Abstract
Highly ordered titanium dioxide nanotubes (TiO2 NTs) were fabricated through anodization and tested for their applicability as model electrodes in electrosorption studies. The crystalline structure of the TiO2 NTs was changed without modifying the nanostructure of the surface. Electrosorption capacity, charging rate, and electrochemical active surface area of TiO2 NTs with two different crystalline structures, anatase and amorphous, were investigated via chronoamperometry, cyclic voltammetry, and electrochemical impedance spectroscopy. The highest electrosorption capacities and charging rates were obtained for the anatase TiO2 NTs, largely because anatase TiO2 has a reported higher electrical conductivity and a crystalline structure that can potentially accommodate small ions within. Both electrosorption capacity and charging rate for the ions studied in this work follow the order of Cs+ > Na+ > Li+, regardless of the crystalline structure of the TiO2 NTs. This order reflects the increasing size of the hydrated ion radii of these monovalent ions. Additionally, larger effective electrochemical active surface areas are required for larger ions and lower conductivities.
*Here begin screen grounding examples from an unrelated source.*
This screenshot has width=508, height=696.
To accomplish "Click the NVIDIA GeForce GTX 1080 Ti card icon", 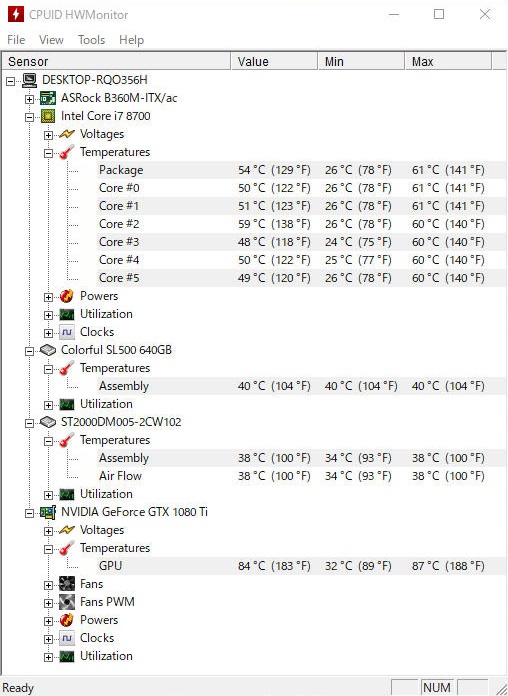I will (48, 512).
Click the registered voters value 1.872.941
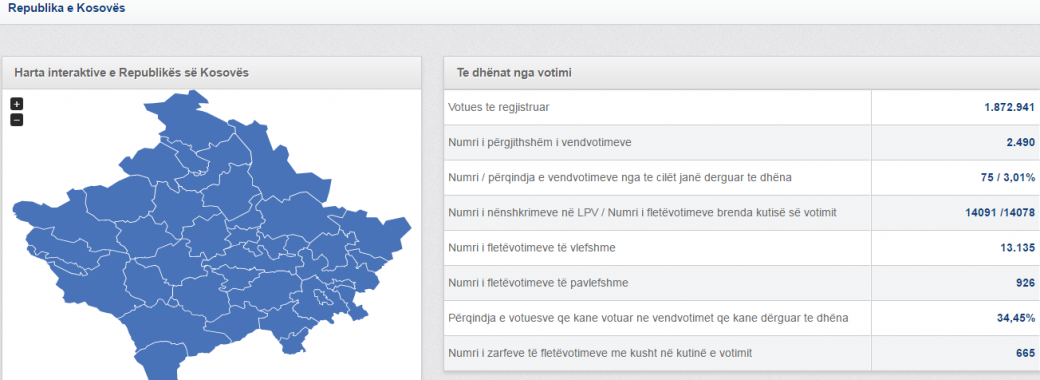This screenshot has width=1040, height=380. [x=1009, y=107]
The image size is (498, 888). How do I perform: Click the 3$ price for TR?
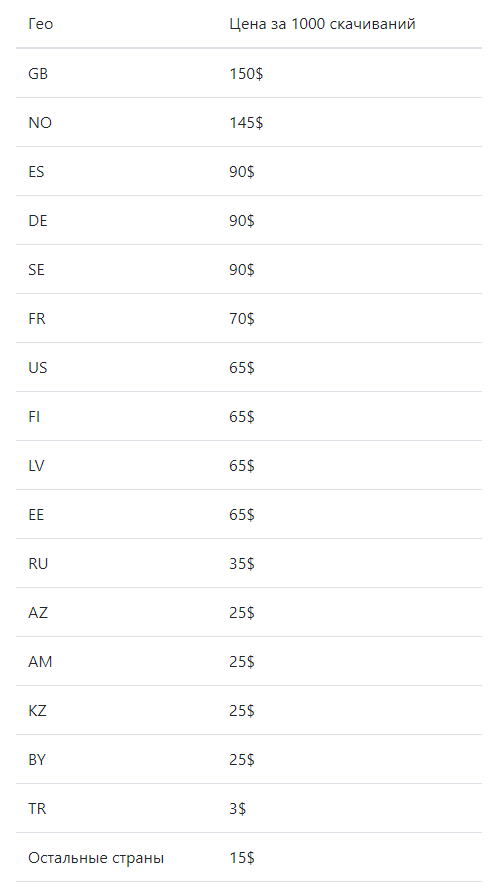237,808
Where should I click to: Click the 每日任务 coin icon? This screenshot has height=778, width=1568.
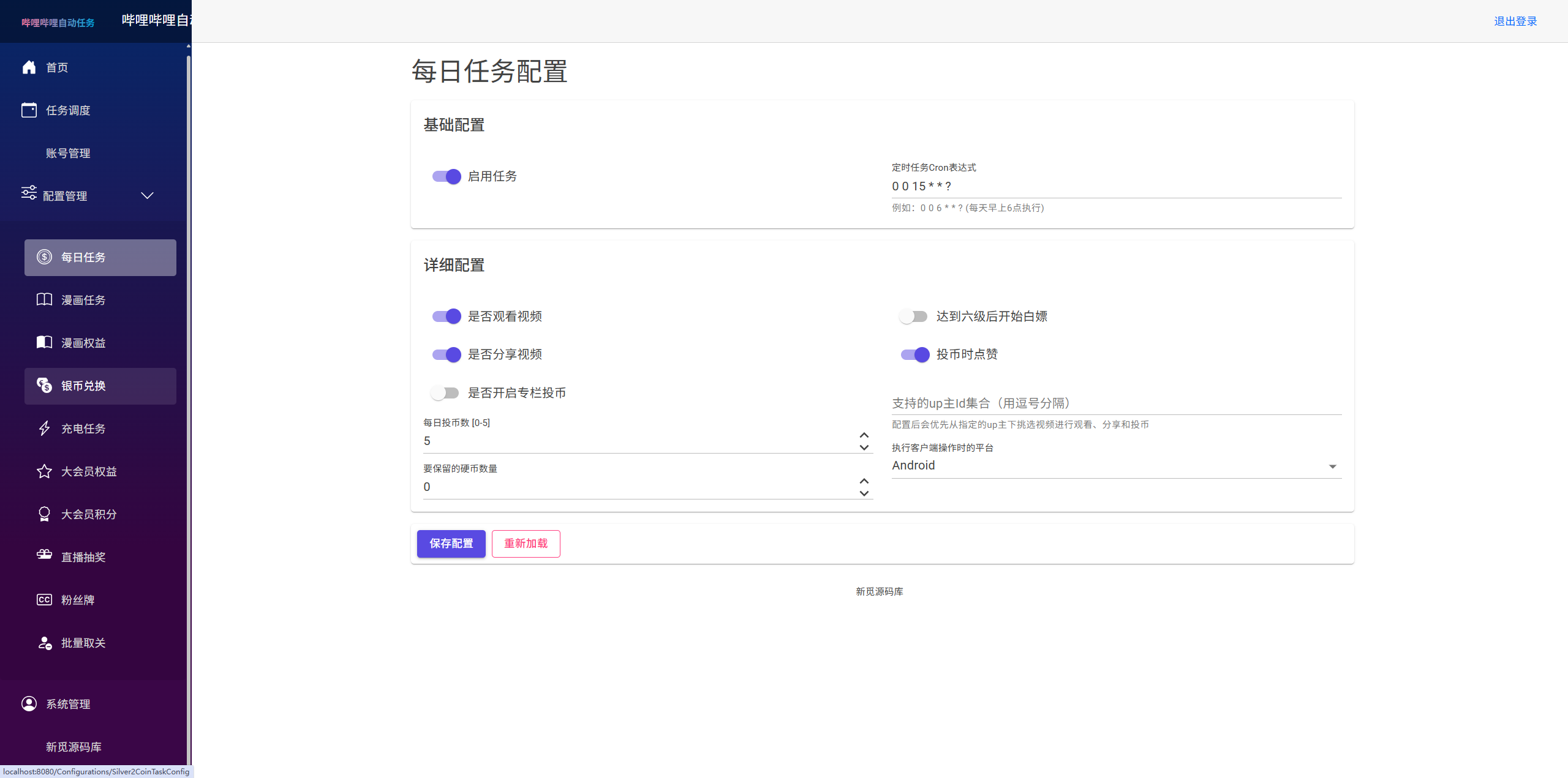pos(43,257)
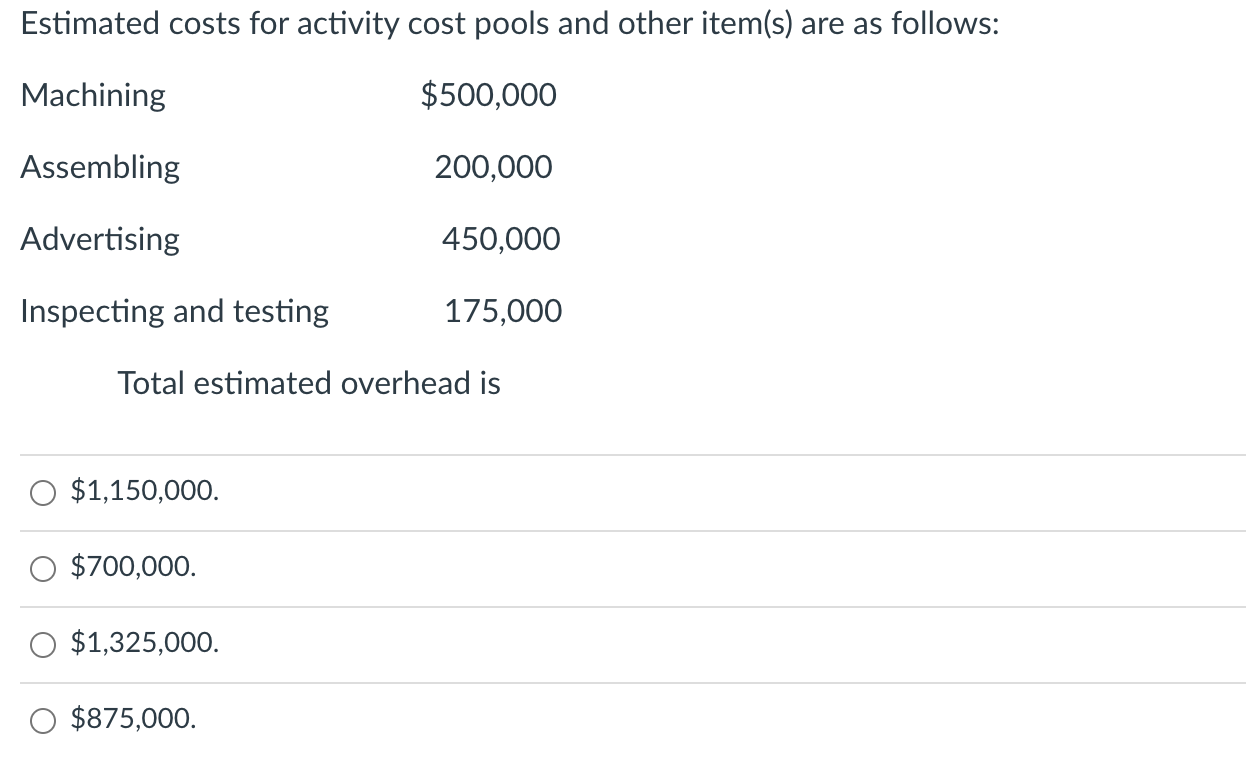This screenshot has width=1246, height=778.
Task: Click the Inspecting and testing row
Action: point(174,312)
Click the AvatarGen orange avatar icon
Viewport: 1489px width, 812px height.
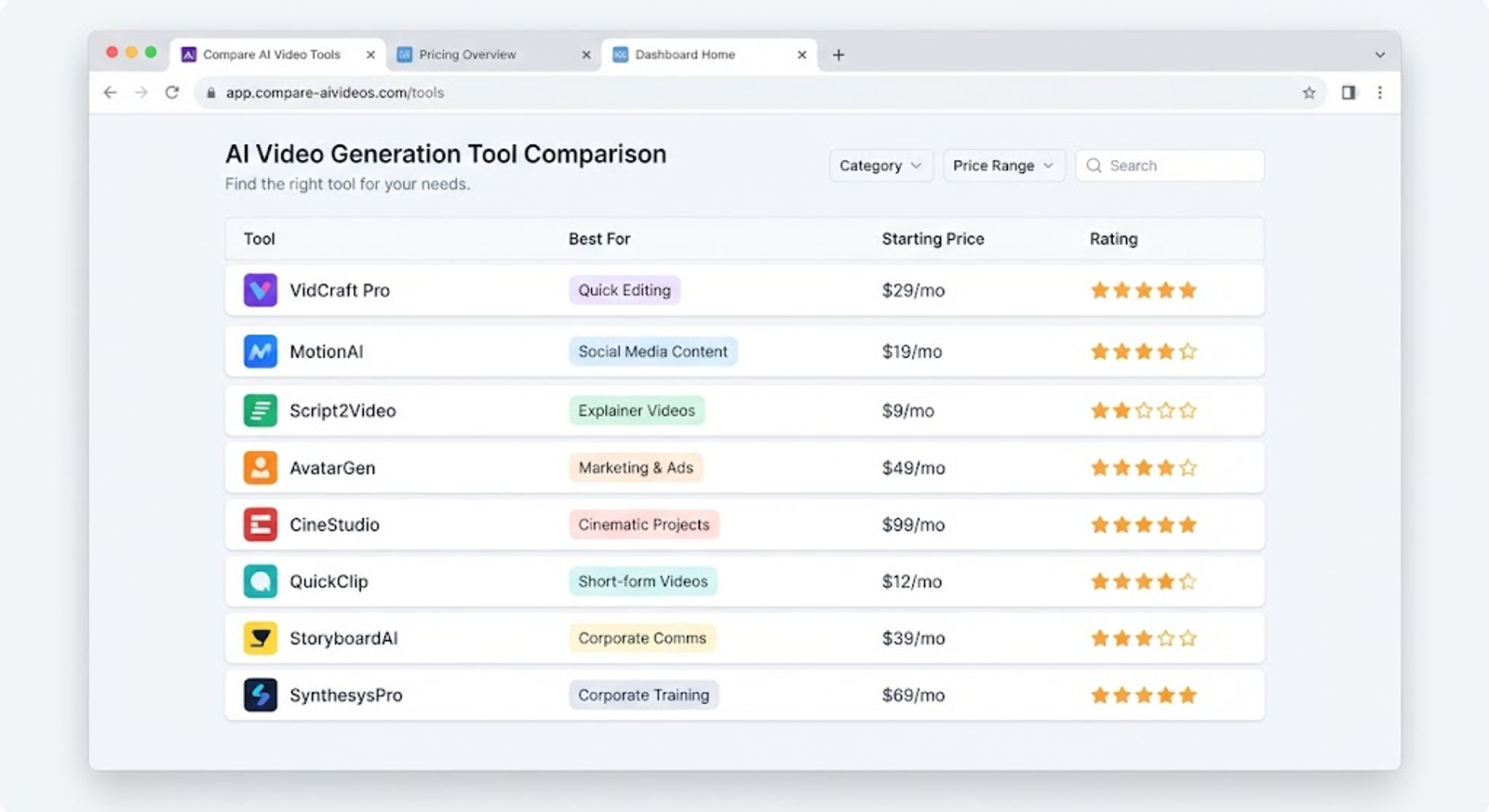(x=261, y=468)
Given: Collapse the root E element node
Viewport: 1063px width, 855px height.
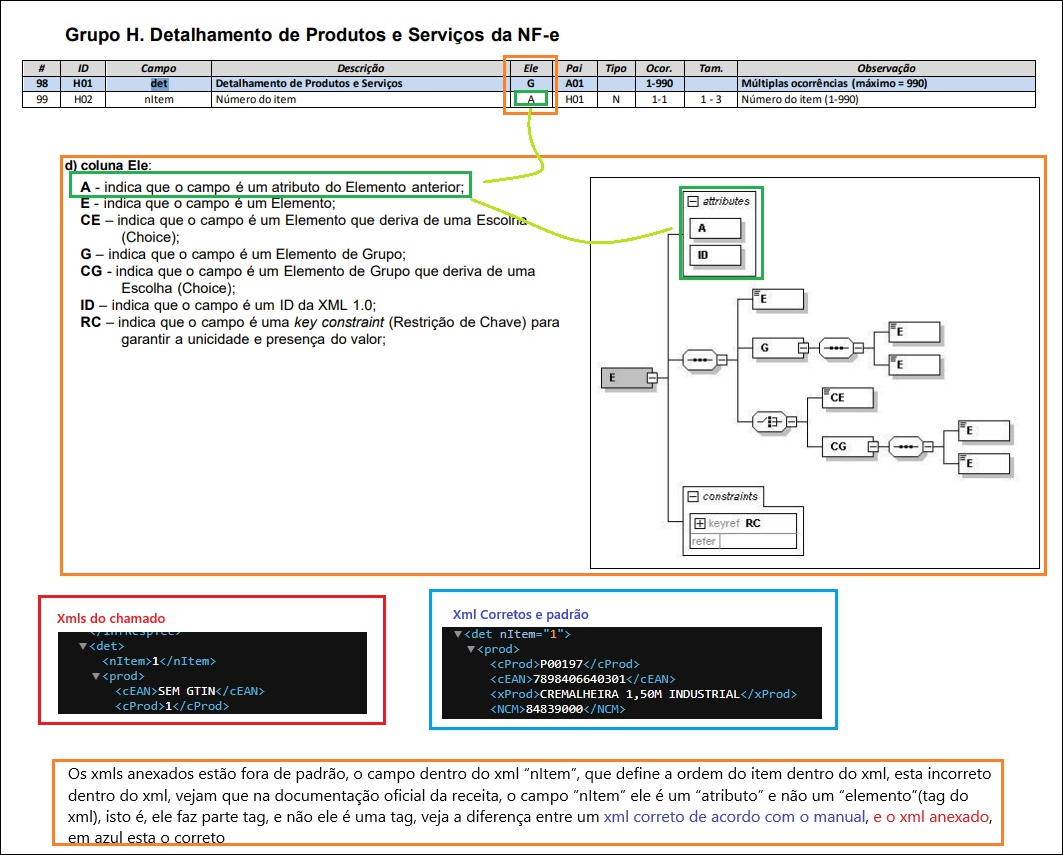Looking at the screenshot, I should point(651,377).
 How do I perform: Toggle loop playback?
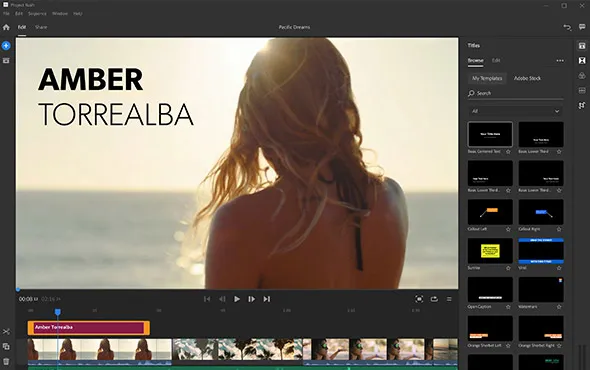point(434,299)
These findings point towards the fact that smaller hydrated-ions experience less steric hindrance and a larger comparative electrostatic force, enabling them to be more effectively electrosorbed.
Highlights
The properties of charged interfaces and the electrosorption of ions on charged surfaces have a remarkable influence on the kinetics of various electrochemical processes, including those having technological importance such as water desalination and energy storage [1,2,3,4]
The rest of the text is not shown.